YOUR GOAL: Each entry is to be retyped exactly as it appears. Leave the images out.

RECORDS SUPPLIED:
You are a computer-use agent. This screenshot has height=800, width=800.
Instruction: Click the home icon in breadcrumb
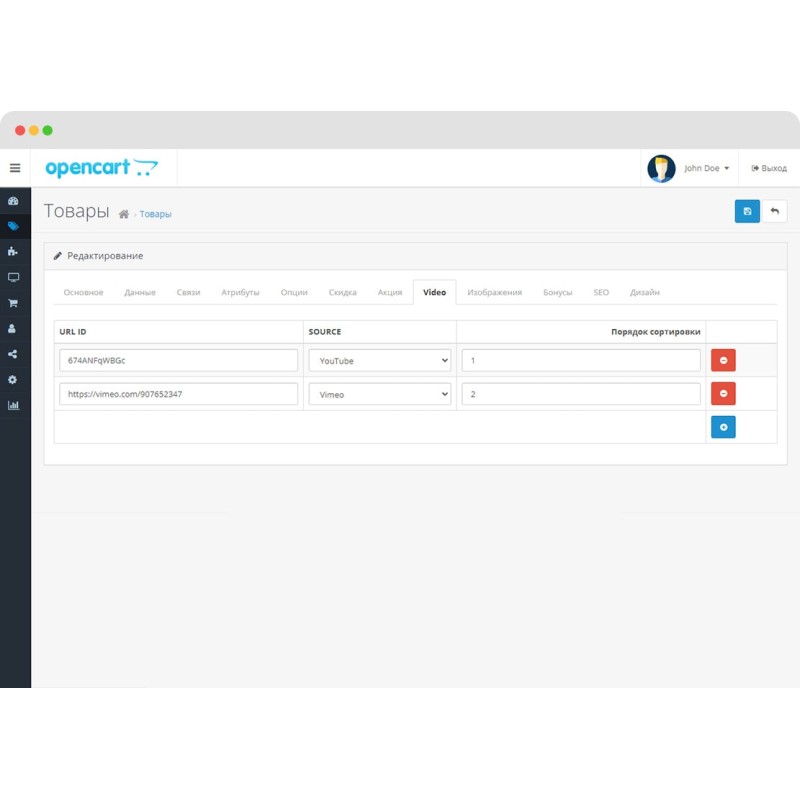124,214
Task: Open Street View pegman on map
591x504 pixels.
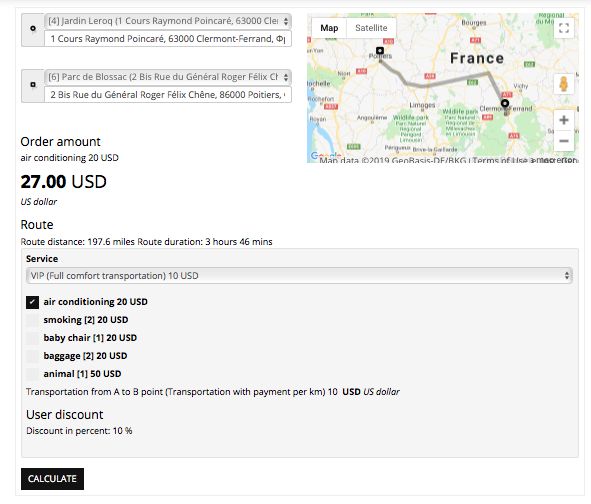Action: tap(563, 84)
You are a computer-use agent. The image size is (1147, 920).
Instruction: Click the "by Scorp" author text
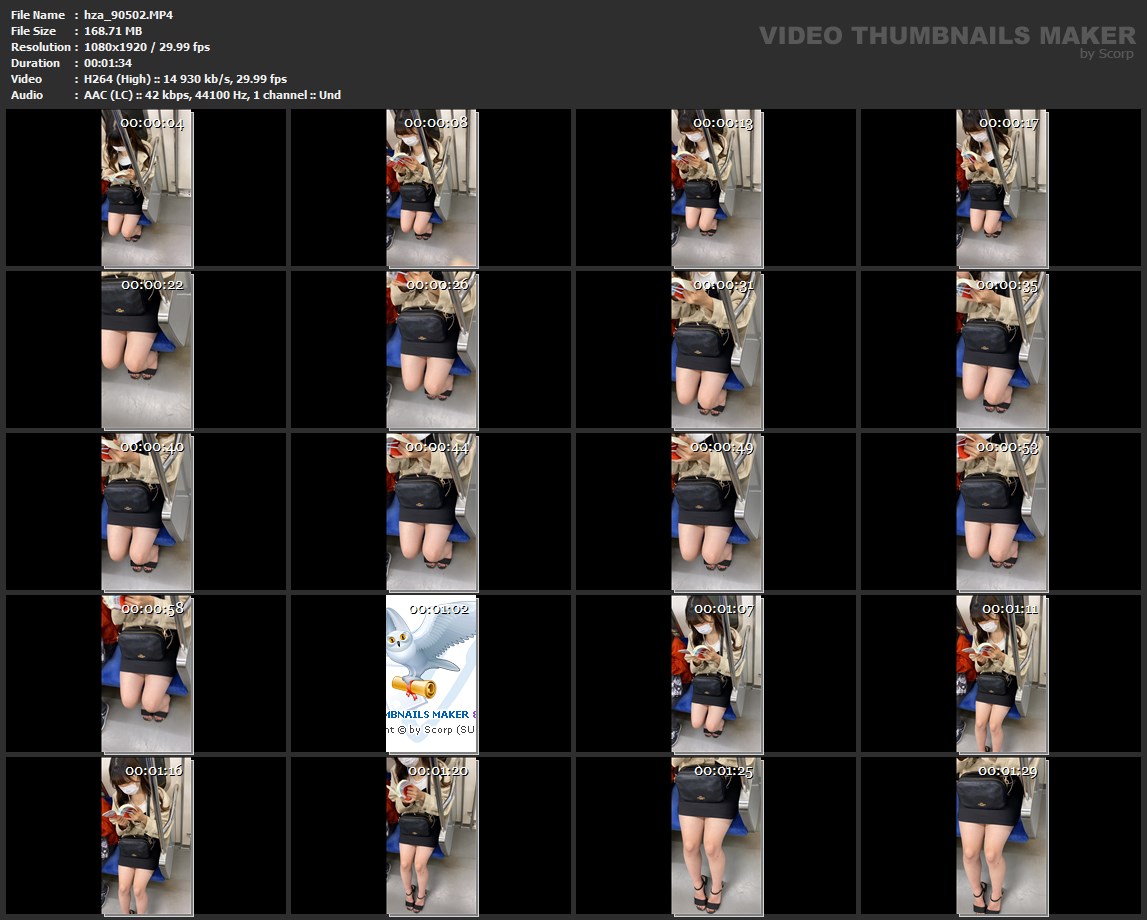[x=1107, y=54]
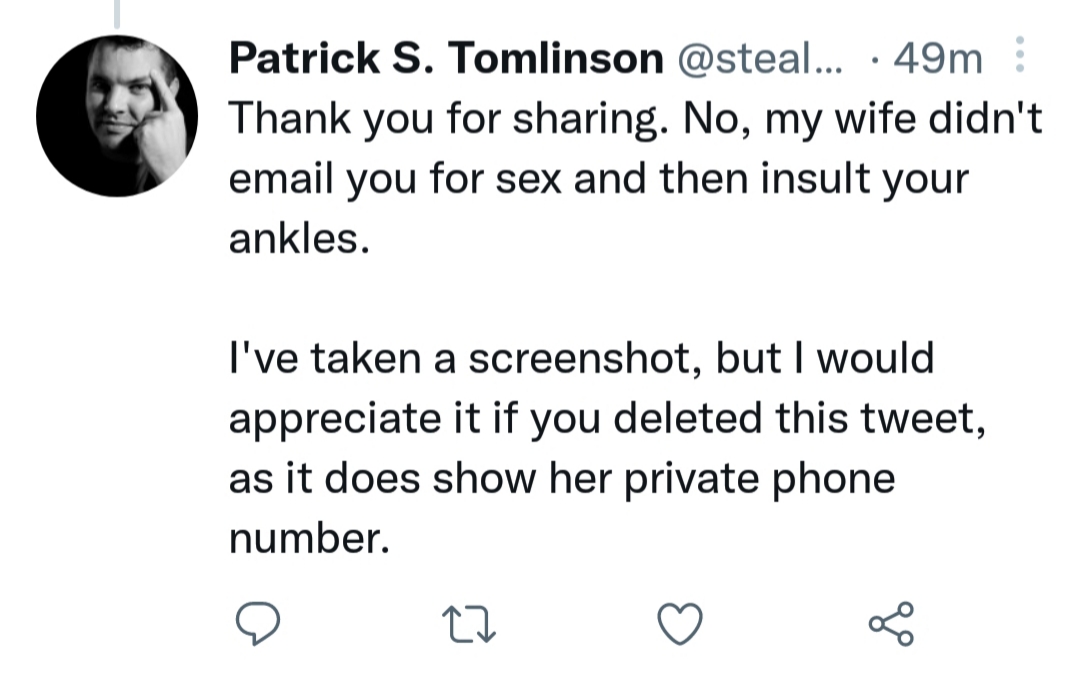Click the truncated @steal... handle
1080x680 pixels.
click(760, 58)
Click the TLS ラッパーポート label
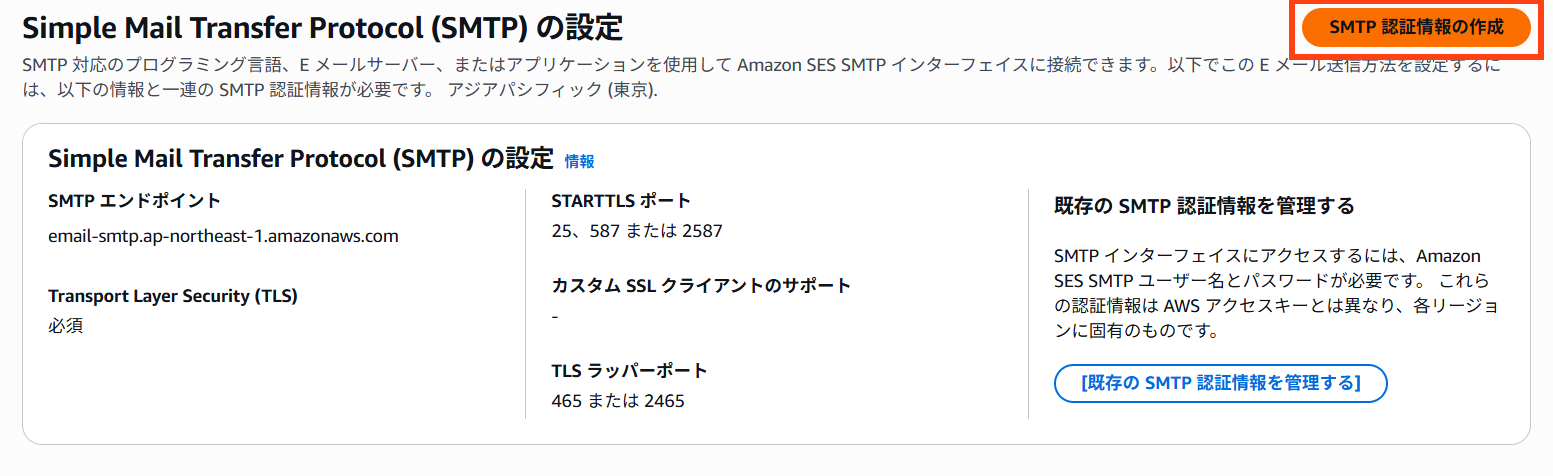The height and width of the screenshot is (476, 1553). point(629,371)
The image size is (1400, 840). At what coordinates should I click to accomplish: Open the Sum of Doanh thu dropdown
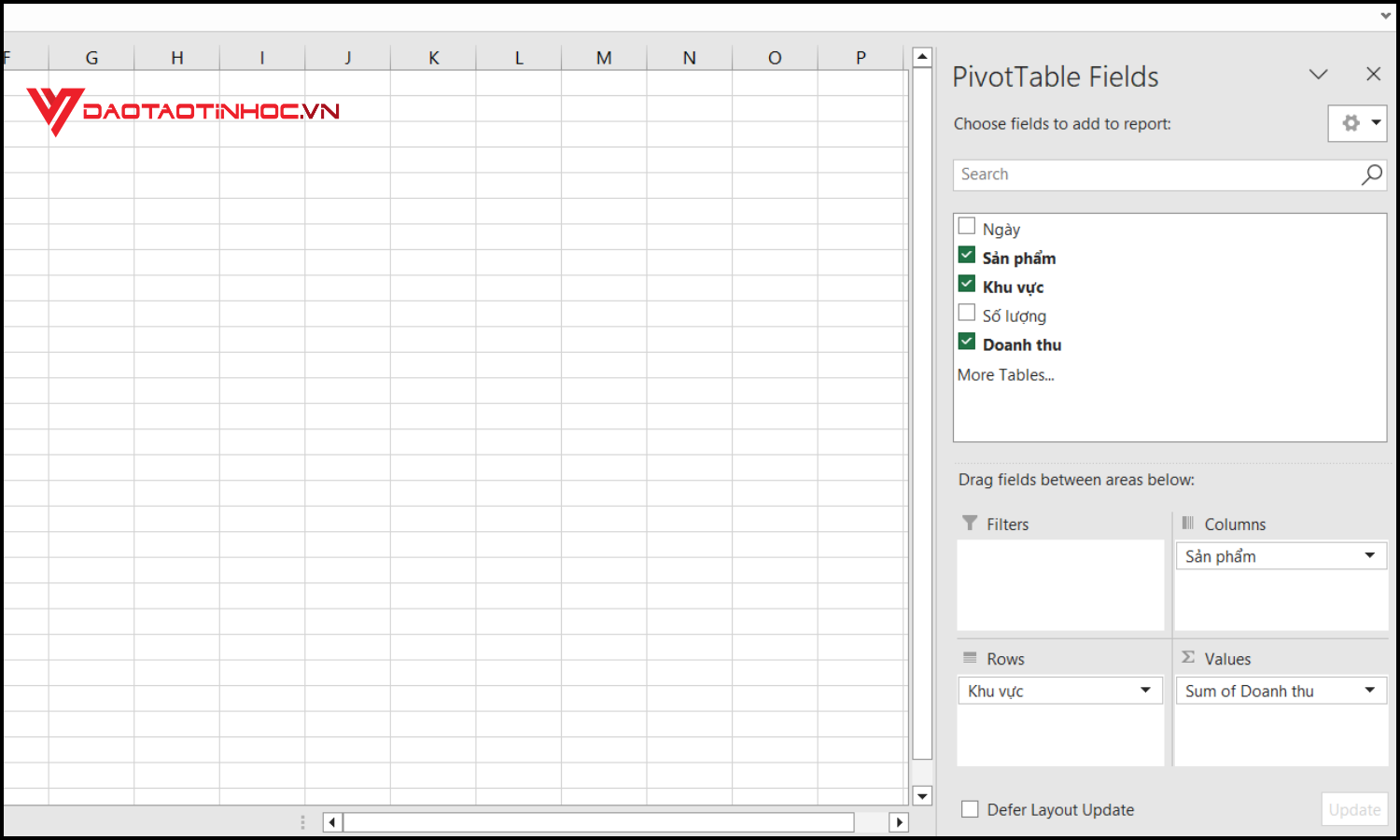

OUTPUT FOR THIS TASK:
You are a computer-use agent. This screenshot has height=800, width=800.
Instruction: Click the home icon in breadcrumb
124,214
Task: Open Street View pegman on map
591x504 pixels.
Action: tap(563, 84)
You are a computer-use agent. The image size is (1147, 920).
Instruction: Click the "by Scorp" author text
[x=1107, y=54]
Click the truncated @steal... handle
1080x680 pixels.
click(760, 58)
Click the TLS ラッパーポート label
The height and width of the screenshot is (476, 1553). point(629,371)
The image size is (1400, 840). At what coordinates should I click to accomplish: Open the Sum of Doanh thu dropdown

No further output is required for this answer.